┌──
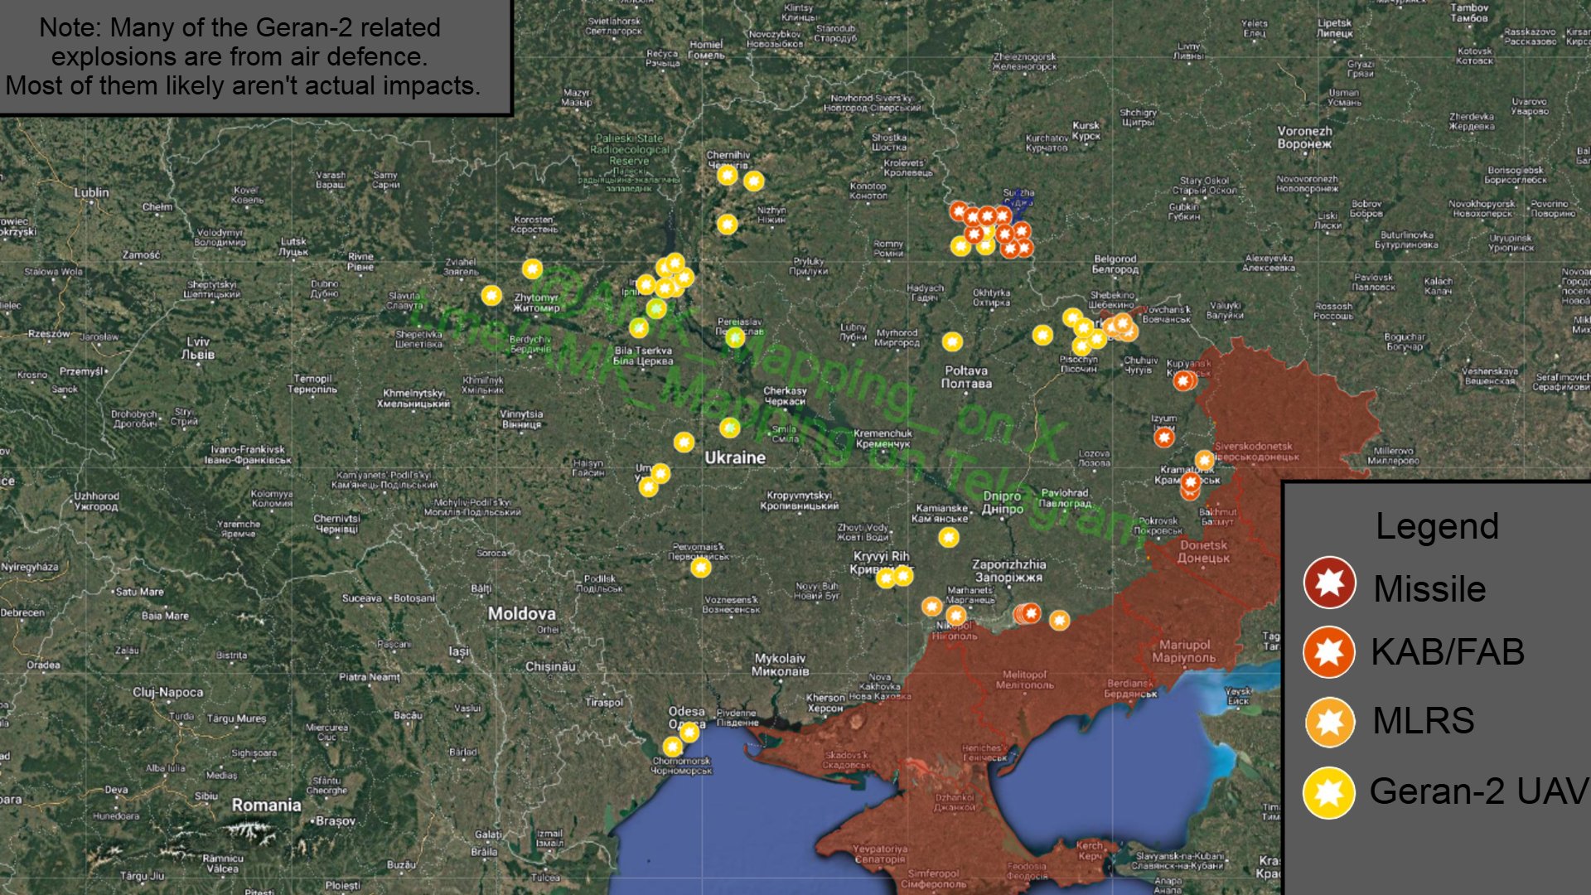The width and height of the screenshot is (1591, 895).
Task: Click the Ukraine country label
Action: (735, 457)
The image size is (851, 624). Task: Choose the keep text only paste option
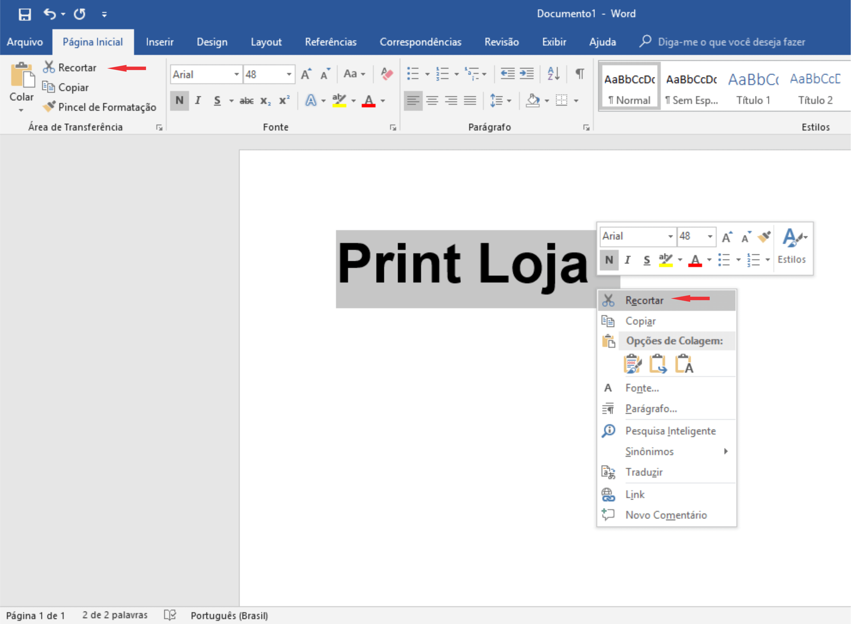(684, 364)
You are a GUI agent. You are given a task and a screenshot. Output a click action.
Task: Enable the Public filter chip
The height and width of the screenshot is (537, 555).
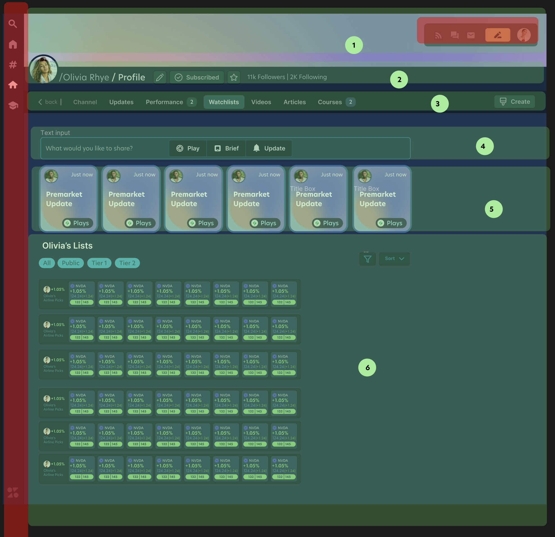click(71, 263)
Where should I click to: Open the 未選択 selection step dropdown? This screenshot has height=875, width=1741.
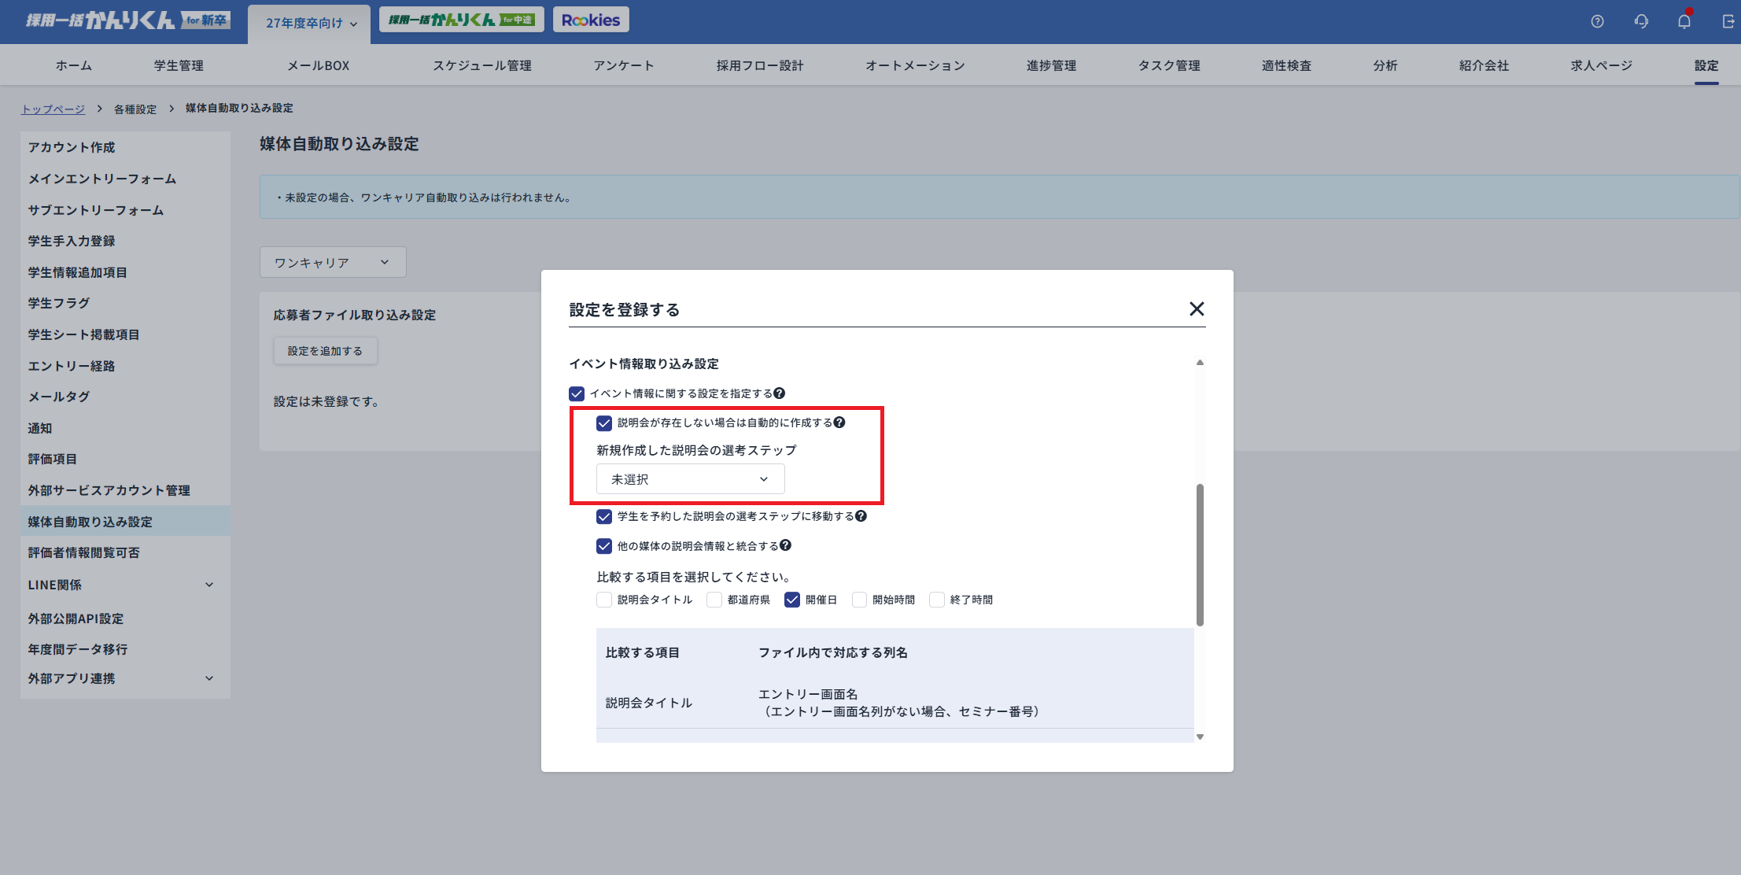pyautogui.click(x=690, y=479)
└──
-- WORK INSTRUCTION --
Reproduce exactly and only the lines from the one with "The image size" through the final line of the records above, inclusive. Pictures must be left out.

-- OUTPUT OF THE EXERCISE --
The image size is (851, 624). Task: Choose the keep text only paste option
(684, 364)
You are a GUI agent. You are given a task and a screenshot. Output a click action.
Task: Enable the Public filter chip
The height and width of the screenshot is (537, 555).
click(71, 263)
Where should I click to: Open the 未選択 selection step dropdown? This screenshot has height=875, width=1741.
pyautogui.click(x=690, y=479)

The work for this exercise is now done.